Untuk harga jahe muda awalnya Rp 13 ribu, kini naik menjadi Rp 15 ribu. Jahe tua dari Rp 25 ribu menjadi Rp 30 ribu dan untuk jahe merah dari Rp 30 ribu menjadi Rp 40 ribu.
Menurut Wayan Subamia, puncak panen pada bulan Juli dan Agustus. “Untuk sekarang jahe tua stock kosong, yang ada jahe muda,” ujarnya.
Disinggung adanya rencana untuk panen lebih awal, Wayan Subamia masih pikir-pikir. Jika harga jahe muda melonjak naik, tidak menutup kemungkinan jahe akan dipanen lebih awal. “Kualitas jahe bagus, bisa saja panen di awal,” sebutnya.

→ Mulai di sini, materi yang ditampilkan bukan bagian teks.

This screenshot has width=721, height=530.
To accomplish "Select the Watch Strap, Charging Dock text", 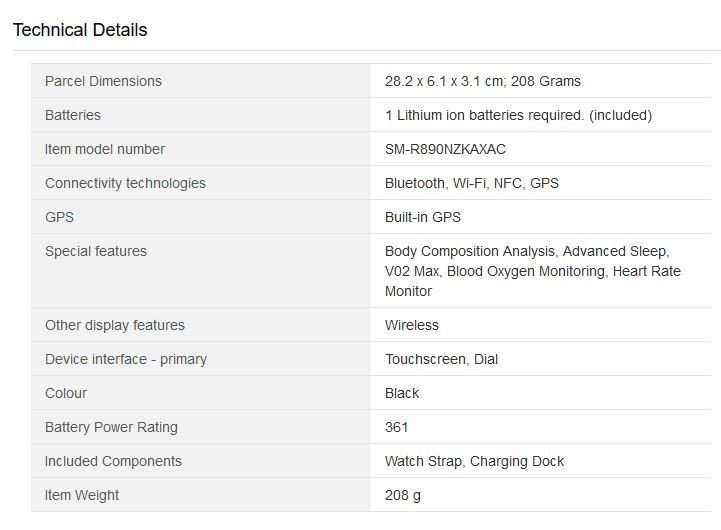I will [x=474, y=461].
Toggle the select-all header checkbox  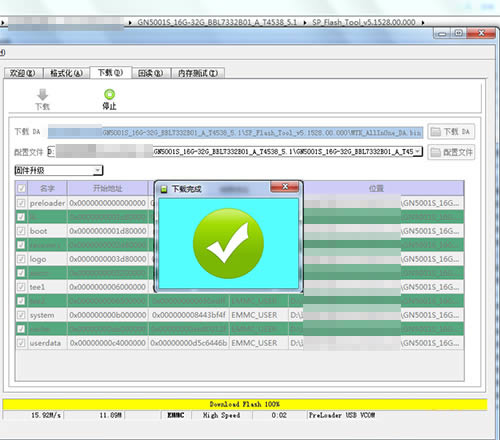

Sementara itu, hasil panen jahe biasanya diambil oleh pengepul asal Denpasar, dan tak jarang dijual langsung di pasar seperti Pasar Kayuambua, Kecamatan Susut. Wayan Subamia mengelola lahan seluas 1,8 hektar. Dengan luasan lahan yang dikelolanya mampu memanen umbi jahe sekitar 15 ton.
Selain itu, warga Desa Tiga hampir sebagian besar memiliki tanaman jahe. “Lahan yang dikelola bervariasi, dikembangkan pula tanaman lainnya,” sambung Bhabinkamtibmas Tiga ini.
Di sisi lain, Wayan Subamia mengaku merawat tanaman jahe setelah pulang kerja. “Kami juga melakukan pembinaan bagi petani jahe pemula,” sebutnya. (750)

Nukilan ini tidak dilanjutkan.